Playoff changes spark confusion ahead of MLS season kickoff
Major League Soccer kicks off its 28th season this weekend, but questions about its playoff system remain unanswered at the highest levels.
“We’re six, seven days out from the first game of the season; we don’t know the playoff format,” Inter Miami coach Phil Neville told The Athletic. “If we want to be the best and be compared to the top leagues, this should’ve been decided two months ago. So that irks me a bit…we’ve planned the whole season and we actually don’t know when the season ends and how many games we’ve got.”
MLS follows a 14-team playoff system, with the top seven teams from the Eastern and Western conferences making the final cut. However, recent investment from media partner Apple has led the 29-team league to consider adding more matches to the process.
ESPN reported that Apple views the current playoff system as “far too short a time to develop storylines for the postseason.”
New proposals have included “pre-playoff” matches between the eighth- and ninth-placed teams in each conference and/or a World Cup-style “group stage” played by the top eight teams.

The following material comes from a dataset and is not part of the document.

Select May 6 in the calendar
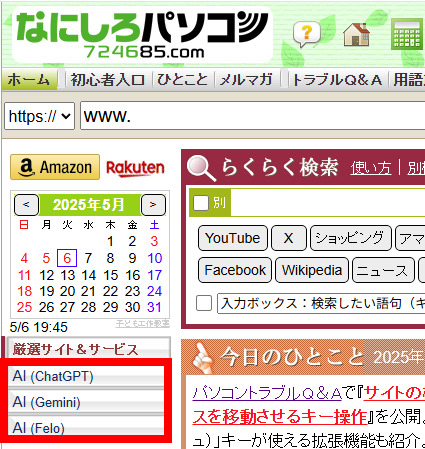The image size is (425, 449). [67, 258]
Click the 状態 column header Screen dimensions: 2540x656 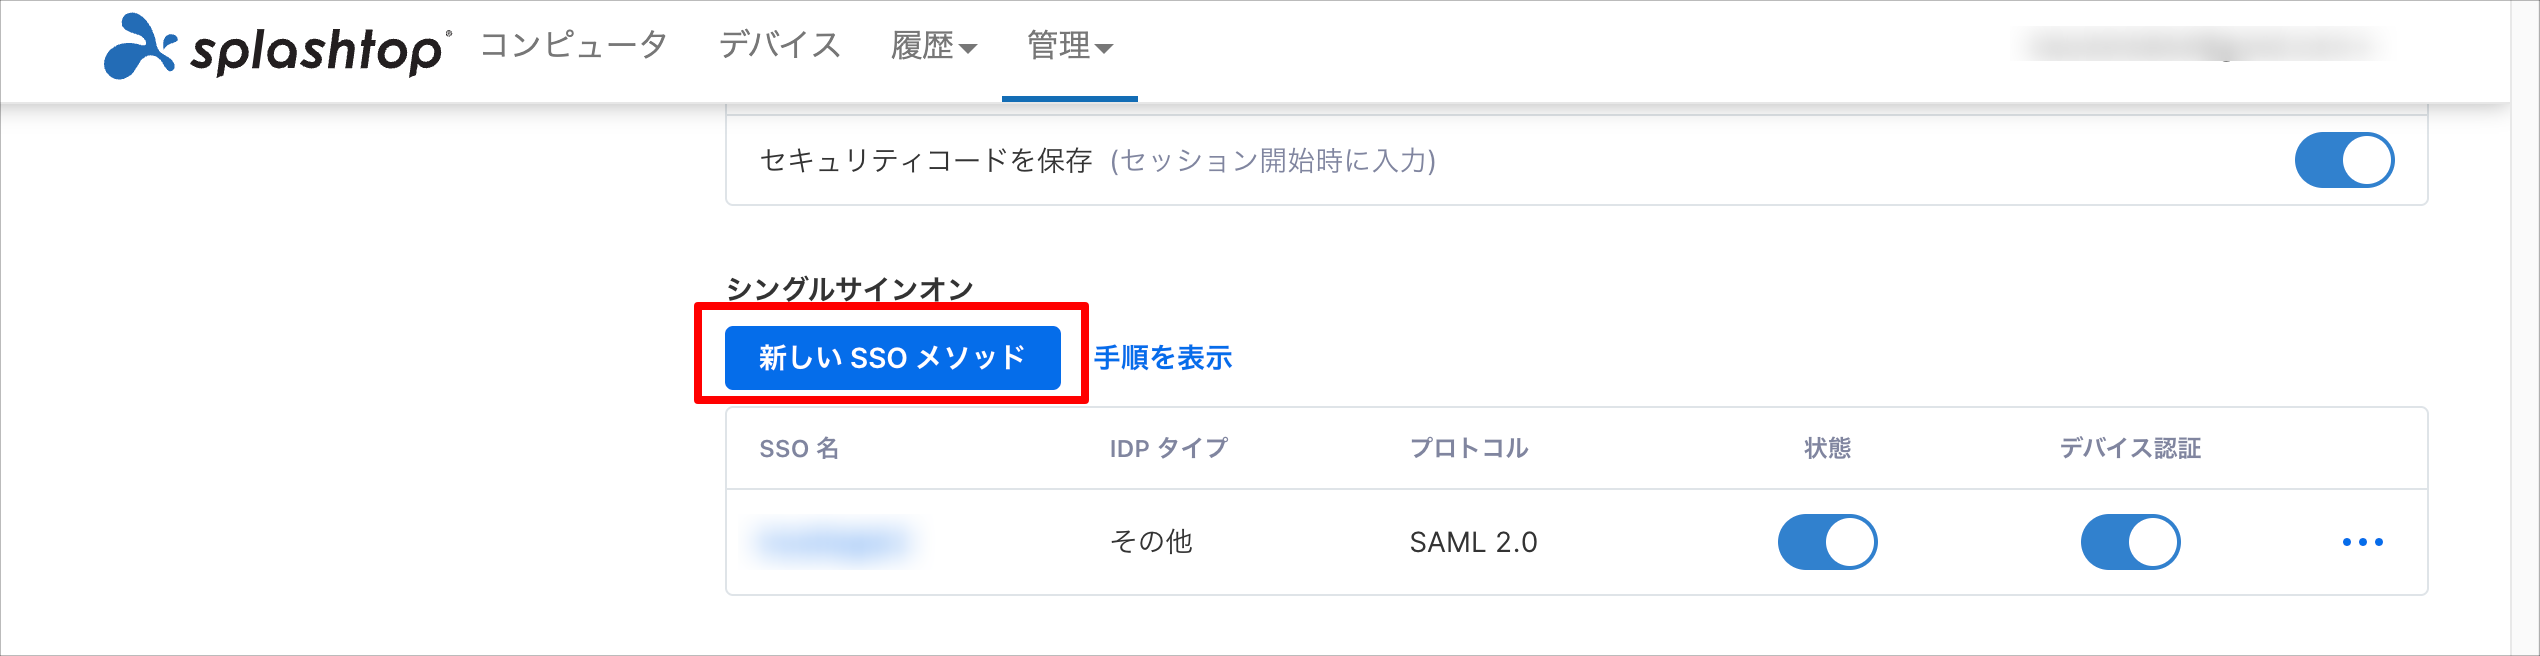pos(1827,448)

While many longtime MLS fans celebrate the league’s new big-money rights deal with Apple, rapid broadcast-driven changes to the competition run the risk of confusing new fans in expansion markets such as Austin and Charlotte.

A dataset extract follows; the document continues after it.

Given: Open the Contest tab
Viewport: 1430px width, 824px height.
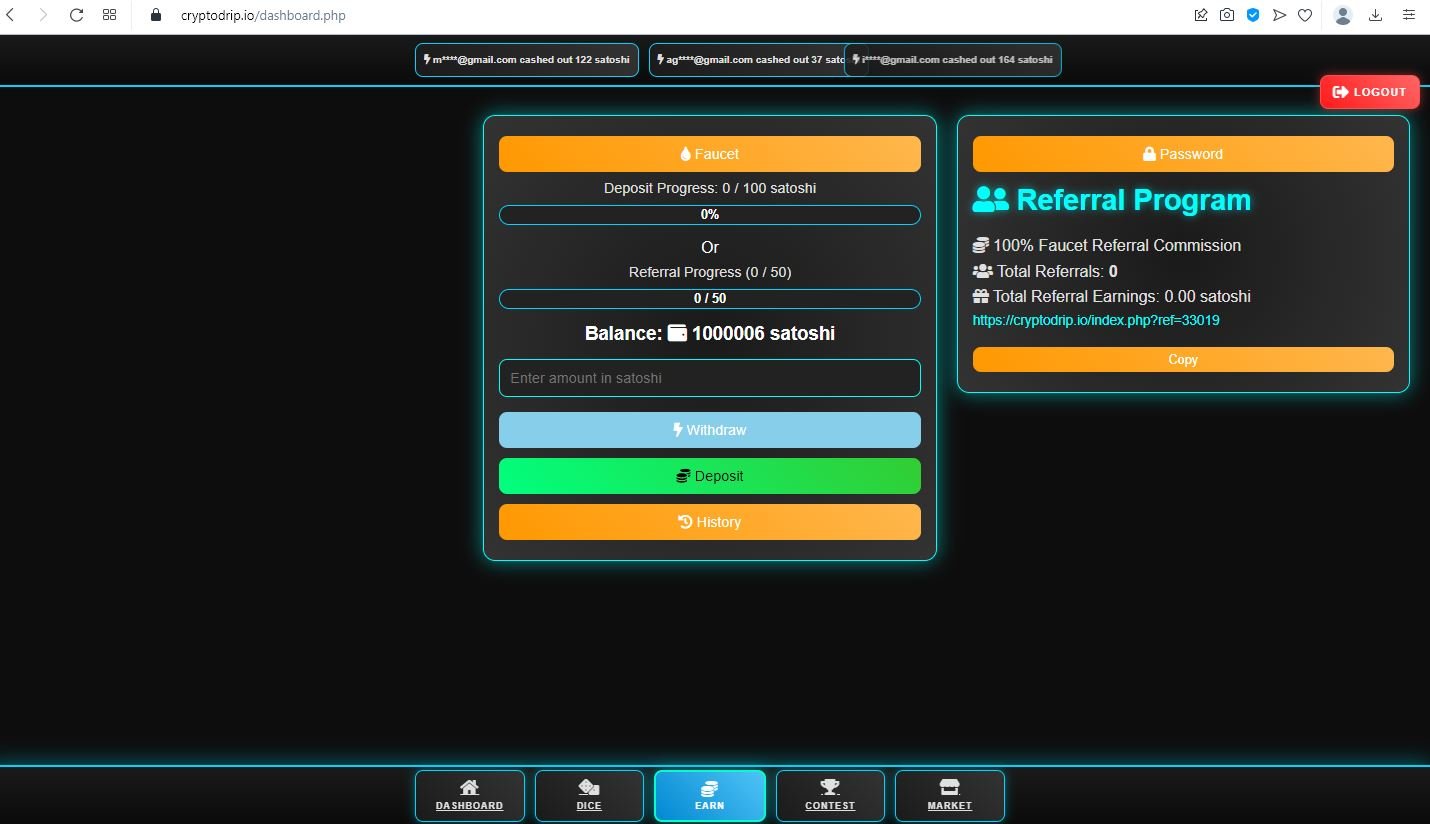Looking at the screenshot, I should 830,796.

In fact, Forbes is already predicting a decline in MLS attendance across the league this season, a phenomenon it expects to be driven by fixture pile-ups.
These proposed playoff changes would be MLS’s seventh format shift since its inception in 1996. The 2023 season kicks off Saturday with a match between Nashville and New York City FC, teams that made last season’s playoffs.
They’ll aim to repeat that achievement in 2023… as soon as MLS manages to tell them how.